Similar is the sorties paradox<http://en.wikipedia.org/wiki/Sorites_paradox>: A heap of sand has the property that removal of a single grain leaves a heap of sand--but a single grain of sand is not a heap. I recall hearing Rohit Parikh <http://web.gc.cuny.edu/philosophy/faculty/parikh.htm> give a talk on this 30 years or so ago. As I recall he had devised a logic in which this made sense. Perhaps it was in his paper on vague predicates since vagueness is one of his listed interests. By assuming x - 1 = x for x sufficiently large you would have a similar problem. But + replacing - is perhaps a different game. On Wed, Nov 14, 2012 at 4:15 PM, meekerdb <meekerdb@verizon.net> wrote:
On a related point, is there any worked out finitist arithmetic in which, for example, (10^500 + 1)=10^500?
Brent Meeker
On Tue, Nov 13, 2012 at 9:32 PM, Dan Asimov <dasimov@earthlink.net> wrote:
I'm pretty sure the shift in thinking -- at least among mathematicians --
occurred when Cauchy came up with the modern epsilon-delta definition of limit. Which Wikipedia says occurred in 1821.
I've seen way too many non-mathematically trained people insisting (e.g., on sci.math) that 0.9999... definitely does not, can not, equal 1. So I guess the shift among non-mathematicians is still in progress.
--Dan
On 2012-11-13, at 8:33 PM, Gary Antonick wrote:
Hi all,
I'm wondering if anyone knows when and why it was agreed that 0.999...=1.
That is, the expression meant its limit of 1 and not something that got closer and closer to 1.
I've asked several people and have gotten some big pieces but not quite
the
whole story: Keith Devlin (last week): before Cantor mathematicians considered "0.999..." to mean a *growing sequence* of 9's after the decimal. After Cantor it was decided that the expression meant the *limit* of this sequence: an infinite number of 9's after the decimal all at once. Steven Strogatz (this afternoon) suggested talking to John Stillwell John Stillwell (a couple hours ago) seemed to indicate the shift in perspective happened gradually, with Zeno arguing for the growing
sequence
(which would never get to 1) and everyone after the Axiom of Choice agreeing that the expression was referring to its limit.

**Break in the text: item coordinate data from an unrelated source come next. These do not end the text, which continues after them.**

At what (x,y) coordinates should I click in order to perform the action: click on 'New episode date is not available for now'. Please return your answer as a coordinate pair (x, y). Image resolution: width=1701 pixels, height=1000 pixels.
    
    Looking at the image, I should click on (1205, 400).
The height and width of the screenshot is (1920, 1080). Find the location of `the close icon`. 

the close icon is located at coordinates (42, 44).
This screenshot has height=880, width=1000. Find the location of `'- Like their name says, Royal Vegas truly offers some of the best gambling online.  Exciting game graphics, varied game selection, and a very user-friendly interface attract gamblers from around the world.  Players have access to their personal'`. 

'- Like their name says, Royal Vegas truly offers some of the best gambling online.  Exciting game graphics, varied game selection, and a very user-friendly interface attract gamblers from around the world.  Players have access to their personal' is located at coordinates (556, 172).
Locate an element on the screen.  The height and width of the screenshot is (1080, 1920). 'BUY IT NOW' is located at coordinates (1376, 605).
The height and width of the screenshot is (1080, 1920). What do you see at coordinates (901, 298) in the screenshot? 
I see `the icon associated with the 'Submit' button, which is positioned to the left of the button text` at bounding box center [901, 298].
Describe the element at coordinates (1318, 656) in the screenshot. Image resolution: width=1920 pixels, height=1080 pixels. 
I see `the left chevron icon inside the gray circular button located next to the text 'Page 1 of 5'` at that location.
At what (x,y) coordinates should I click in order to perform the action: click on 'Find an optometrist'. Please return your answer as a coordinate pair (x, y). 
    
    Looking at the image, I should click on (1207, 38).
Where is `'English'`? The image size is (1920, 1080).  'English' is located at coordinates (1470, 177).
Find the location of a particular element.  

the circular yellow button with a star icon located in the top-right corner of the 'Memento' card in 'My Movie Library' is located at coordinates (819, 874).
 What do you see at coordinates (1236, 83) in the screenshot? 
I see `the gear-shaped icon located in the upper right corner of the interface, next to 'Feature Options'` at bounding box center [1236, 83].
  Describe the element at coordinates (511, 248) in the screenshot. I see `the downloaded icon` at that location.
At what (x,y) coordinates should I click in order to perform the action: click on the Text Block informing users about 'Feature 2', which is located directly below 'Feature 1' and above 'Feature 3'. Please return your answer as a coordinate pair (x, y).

-400 Zeno: 1/2 + 1/4 + 1/8 etc will never get to 1 -350 Aristotle: 1/2 + 1/4 + 1/8 etc eventually gets to 1 -300 Euclid: 1/4 + 1/4^2 + 1/4^3 + etc eventually gets to 1/3 1585 Stevin: 0.999... = 1 1671 Newton: 0.999... = 1 1858 Dedekind cuts 1880? Cantor 1904 Zermelo: Axiom of Choice
Does anyone have more precise timing for this shift from thinking?